Improvement from that point would be incremental and perhaps not worth the cost of the new battery, Larsen said.
Hardware developers would be sorely tempted to fill up the space made available by the LPB with more power-hungry components and no matter what shape the polymer battery could take, the notebook would still have to be least A4 in size to accommodate the screen.
However, there is another answer to the battery-life limitations of mobile computing.
IBM has not yet released a product running Microsoft Windows CE (a vastly trimmed down version of Windows 95/Windows NT). But the success of the first generation of Windows CE handheld devices has spurred the company to begin developing A4 size notebook models running the power-efficient miniature operating system.
Subsequent versions of Windows CE would support a limited-function notebook-sized computer that could have a battery life of at least a week and perhaps as long as a month.
Says Larsen: "The biggest thing that's going on is the Win CE operating system (OS) from Microsoft. The point in time where you have the right level of functionality in there is very soon - about a year from now.
"That OS has the promise of executing in a much more frugal environment so you can look at very low-power processors, lowpower hard drives."
He said IBM was "absolutely" considering a Windows CE notebook computer.
"What you see out there at the moment is just a stage, (but) that promise is actually pretty exciting.
"You could potentially think that you could build a notebook based on the Win CE operating system that would have a significant battery life.
"You could drive battery power to a week instead of an hour."
A Windows CE notebook would not replace a Windows 95 notebook or desktop computer. It would still be a "companion" PC. However, it would be more functional than the first generation of handheld PCs and would have a full-size keyboard and screen.

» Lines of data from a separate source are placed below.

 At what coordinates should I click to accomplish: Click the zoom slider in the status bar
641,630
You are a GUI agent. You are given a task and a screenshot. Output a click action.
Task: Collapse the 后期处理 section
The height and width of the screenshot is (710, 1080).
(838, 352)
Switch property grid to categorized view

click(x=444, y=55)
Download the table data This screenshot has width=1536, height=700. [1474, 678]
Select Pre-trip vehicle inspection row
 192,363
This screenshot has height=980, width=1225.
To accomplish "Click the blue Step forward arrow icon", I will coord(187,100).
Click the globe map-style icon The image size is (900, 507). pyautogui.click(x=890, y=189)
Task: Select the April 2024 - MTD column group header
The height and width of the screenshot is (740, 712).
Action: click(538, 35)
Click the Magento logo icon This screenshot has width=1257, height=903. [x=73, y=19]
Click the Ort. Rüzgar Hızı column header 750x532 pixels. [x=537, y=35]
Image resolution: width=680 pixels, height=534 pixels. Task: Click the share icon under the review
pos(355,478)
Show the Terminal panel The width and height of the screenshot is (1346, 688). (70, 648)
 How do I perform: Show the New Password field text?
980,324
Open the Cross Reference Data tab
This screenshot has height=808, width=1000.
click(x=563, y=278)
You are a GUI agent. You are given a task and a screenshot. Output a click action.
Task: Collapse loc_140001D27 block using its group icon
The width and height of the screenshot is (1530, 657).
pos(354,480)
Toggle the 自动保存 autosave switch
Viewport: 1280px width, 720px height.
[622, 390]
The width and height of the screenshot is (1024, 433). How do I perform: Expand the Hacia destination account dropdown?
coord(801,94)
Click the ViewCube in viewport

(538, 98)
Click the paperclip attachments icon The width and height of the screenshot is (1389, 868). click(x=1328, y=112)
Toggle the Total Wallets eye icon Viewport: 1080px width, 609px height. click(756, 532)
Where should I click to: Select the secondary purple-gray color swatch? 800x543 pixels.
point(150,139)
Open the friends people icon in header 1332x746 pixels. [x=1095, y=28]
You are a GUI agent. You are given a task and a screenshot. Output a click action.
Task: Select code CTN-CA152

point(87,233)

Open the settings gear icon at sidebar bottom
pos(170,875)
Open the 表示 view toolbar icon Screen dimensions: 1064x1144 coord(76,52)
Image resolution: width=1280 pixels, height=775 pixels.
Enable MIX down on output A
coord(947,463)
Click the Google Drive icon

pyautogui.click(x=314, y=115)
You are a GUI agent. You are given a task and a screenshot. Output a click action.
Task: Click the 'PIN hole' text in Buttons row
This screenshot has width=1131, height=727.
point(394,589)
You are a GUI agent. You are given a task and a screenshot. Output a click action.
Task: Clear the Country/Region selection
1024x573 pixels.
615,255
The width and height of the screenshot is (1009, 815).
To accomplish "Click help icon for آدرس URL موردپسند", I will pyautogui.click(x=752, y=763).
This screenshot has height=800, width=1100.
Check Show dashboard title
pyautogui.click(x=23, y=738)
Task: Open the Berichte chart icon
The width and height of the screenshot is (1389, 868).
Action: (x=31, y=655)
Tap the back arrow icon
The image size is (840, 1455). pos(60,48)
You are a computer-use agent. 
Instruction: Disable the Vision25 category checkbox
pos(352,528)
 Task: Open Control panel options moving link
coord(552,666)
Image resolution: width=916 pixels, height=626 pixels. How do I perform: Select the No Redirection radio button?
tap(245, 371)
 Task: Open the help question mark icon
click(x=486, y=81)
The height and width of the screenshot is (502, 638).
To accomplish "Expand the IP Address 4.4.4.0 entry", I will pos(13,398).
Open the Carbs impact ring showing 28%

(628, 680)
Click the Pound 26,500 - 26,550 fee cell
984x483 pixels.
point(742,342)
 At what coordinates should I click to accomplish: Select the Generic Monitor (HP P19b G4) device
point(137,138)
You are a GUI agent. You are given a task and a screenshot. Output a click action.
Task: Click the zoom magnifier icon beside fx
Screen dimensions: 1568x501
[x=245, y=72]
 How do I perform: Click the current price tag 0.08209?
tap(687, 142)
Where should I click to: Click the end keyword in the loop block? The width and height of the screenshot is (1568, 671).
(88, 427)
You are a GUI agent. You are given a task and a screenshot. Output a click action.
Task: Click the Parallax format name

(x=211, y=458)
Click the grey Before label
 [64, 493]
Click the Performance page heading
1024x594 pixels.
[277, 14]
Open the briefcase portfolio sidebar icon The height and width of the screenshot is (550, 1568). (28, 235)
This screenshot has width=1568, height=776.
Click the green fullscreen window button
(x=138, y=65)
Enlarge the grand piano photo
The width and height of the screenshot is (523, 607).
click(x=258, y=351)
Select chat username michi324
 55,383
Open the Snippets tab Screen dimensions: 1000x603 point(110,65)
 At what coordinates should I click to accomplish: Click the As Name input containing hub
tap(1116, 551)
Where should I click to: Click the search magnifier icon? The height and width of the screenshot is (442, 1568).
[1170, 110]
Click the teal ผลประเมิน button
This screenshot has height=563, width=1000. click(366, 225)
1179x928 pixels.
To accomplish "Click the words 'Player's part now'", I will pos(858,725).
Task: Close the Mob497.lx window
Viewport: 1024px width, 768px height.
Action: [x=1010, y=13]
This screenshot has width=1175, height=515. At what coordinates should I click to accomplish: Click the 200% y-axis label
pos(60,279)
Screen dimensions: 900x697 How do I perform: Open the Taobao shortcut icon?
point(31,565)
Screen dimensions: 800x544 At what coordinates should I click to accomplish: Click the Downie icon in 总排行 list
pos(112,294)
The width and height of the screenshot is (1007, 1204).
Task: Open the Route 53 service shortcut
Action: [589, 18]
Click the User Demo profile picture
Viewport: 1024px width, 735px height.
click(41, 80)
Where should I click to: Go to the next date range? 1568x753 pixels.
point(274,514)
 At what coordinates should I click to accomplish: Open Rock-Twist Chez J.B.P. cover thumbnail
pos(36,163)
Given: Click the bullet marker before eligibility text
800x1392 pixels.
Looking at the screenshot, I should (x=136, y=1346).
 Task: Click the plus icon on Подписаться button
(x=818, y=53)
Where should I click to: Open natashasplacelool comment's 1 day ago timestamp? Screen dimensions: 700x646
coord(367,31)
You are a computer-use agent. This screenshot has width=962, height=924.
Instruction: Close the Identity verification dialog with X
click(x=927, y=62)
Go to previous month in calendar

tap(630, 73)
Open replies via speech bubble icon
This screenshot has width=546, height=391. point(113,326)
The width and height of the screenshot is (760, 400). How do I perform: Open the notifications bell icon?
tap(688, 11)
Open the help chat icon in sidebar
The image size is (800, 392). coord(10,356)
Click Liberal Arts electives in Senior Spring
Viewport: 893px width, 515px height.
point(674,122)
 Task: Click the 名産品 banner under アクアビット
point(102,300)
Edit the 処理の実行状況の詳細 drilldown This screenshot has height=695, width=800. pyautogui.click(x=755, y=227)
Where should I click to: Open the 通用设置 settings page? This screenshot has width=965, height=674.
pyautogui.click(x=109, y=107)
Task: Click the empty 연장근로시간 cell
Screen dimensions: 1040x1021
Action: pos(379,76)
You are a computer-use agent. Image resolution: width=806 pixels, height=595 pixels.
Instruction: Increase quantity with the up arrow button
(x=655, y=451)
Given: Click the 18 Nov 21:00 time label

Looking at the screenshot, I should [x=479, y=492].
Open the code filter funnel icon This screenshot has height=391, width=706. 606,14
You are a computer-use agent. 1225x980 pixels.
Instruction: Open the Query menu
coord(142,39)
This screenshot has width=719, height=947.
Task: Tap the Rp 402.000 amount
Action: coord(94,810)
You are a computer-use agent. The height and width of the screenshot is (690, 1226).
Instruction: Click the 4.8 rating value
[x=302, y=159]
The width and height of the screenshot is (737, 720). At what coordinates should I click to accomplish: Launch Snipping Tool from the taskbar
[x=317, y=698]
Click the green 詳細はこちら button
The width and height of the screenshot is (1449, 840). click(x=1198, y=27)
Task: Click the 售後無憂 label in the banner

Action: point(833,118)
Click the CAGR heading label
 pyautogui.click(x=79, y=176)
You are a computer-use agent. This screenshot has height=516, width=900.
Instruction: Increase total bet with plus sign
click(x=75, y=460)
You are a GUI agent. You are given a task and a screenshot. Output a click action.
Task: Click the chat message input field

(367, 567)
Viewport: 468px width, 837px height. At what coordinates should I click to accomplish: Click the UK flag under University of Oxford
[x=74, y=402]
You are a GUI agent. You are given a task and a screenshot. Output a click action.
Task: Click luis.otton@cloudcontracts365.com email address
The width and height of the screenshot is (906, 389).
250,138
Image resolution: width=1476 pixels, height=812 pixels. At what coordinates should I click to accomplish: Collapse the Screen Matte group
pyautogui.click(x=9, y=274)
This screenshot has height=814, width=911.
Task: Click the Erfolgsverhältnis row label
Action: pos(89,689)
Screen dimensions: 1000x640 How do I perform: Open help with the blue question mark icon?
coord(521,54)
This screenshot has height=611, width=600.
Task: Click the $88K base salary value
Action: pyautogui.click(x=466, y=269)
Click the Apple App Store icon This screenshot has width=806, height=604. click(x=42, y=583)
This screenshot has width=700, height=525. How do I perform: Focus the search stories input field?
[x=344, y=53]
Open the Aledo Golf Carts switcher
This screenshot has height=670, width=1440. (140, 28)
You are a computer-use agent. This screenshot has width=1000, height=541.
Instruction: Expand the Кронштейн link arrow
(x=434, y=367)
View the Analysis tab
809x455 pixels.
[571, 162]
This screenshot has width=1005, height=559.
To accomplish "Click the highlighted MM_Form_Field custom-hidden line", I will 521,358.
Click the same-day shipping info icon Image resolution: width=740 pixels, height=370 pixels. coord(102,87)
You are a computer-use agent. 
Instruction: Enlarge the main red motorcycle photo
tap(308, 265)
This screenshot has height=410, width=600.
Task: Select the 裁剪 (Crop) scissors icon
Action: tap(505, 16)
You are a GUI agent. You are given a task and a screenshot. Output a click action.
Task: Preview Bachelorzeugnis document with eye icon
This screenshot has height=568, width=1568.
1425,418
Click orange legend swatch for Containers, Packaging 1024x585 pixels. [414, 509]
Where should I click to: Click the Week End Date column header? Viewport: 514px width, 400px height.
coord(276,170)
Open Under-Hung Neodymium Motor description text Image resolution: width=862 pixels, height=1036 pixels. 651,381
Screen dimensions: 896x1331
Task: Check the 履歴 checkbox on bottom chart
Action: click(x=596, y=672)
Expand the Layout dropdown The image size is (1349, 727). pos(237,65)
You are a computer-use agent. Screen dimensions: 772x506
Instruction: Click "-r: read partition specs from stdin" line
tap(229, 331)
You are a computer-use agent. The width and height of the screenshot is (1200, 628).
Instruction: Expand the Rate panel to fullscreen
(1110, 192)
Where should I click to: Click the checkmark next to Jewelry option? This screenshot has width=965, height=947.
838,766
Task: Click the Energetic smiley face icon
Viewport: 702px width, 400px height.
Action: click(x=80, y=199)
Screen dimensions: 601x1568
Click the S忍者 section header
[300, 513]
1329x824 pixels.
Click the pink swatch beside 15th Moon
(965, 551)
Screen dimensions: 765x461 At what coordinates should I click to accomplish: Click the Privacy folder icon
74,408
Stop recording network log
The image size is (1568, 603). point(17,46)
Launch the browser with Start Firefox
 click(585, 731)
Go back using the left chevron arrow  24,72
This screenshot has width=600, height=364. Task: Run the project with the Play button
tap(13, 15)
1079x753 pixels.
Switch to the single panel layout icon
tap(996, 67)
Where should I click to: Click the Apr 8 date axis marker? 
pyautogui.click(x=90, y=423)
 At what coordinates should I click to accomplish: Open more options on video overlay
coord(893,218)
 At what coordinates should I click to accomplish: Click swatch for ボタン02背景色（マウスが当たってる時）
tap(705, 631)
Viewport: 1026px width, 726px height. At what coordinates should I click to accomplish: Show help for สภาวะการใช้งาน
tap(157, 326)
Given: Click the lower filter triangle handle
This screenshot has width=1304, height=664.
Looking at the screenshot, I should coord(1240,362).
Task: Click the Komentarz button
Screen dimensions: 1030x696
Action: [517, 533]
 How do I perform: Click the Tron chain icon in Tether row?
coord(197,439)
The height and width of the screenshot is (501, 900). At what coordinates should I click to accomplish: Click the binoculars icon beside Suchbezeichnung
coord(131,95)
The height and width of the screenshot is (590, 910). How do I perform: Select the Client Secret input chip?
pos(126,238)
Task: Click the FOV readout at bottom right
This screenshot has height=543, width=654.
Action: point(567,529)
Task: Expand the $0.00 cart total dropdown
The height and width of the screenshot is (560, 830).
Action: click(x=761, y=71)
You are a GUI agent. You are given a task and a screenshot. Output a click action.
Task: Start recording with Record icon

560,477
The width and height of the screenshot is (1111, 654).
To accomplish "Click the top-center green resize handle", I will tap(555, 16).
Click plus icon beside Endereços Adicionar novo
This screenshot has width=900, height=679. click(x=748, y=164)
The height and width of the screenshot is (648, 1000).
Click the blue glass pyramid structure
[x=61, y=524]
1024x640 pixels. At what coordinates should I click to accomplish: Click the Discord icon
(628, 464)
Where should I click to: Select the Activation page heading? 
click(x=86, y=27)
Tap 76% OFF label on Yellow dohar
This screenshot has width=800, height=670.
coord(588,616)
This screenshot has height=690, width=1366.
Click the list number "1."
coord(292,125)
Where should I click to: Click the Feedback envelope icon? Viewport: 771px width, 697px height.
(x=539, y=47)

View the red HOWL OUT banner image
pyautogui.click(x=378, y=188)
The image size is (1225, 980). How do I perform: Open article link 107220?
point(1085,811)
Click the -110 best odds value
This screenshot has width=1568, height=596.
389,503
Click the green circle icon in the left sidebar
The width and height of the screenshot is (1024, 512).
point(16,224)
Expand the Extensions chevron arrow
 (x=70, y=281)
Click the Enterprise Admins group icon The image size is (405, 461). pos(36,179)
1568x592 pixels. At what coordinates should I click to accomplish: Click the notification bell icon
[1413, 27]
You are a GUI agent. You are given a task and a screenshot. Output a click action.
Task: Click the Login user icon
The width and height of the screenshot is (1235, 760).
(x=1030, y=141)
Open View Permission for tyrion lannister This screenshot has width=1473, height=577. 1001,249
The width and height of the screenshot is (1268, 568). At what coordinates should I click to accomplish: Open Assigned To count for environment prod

Notebook-sized PC companions could also be made much lighter because they needed only small batteries.
Larsen had some reservations about whether the market would have a need for a stripped-down Windows CE notebook, as most mobile computer users were drunk on the notion of faster and sexier notebooks with full colour and multimedia.
Windows CE notebook users would have to compromise with a "sub-optimised environment" if they wanted the longer battery life.
IBM was wary, since an entire class of mobile computers, the sub-notebook range, had been a commercial failure and the idea of handheld computers took a long time to be successful.
"They were commercially very bad products because nobody wanted them. You couldn't sell them. People did not want small screens. You can't compromise on the screen size or keyboard," Larsen said.
Instead of smaller width and length, users were attracted to thinner notebooks with big screens. (Notebooks with big screens could incorporate full-size keyboards, hence IBM's innovative fold-away Butterfly keyboard has been shelved. However, Larsen says it might make a comeback in a notebook with an extended keyboard featuring function keys and a number pad).
If mobile workers did not take to Windows CE notebooks, they would be left with the battery-life dilemma for some years to come, he said, adding that there was only one fool-proof solution available today.
"I always travel with two batteries."
Next month, IBM will release a new top-of-the-line ThinkPad with modular DVD-ROM drive, 14 inch screen and 5Gb hard drive. It will play full-screen video at high resolution and retail for about $12,000.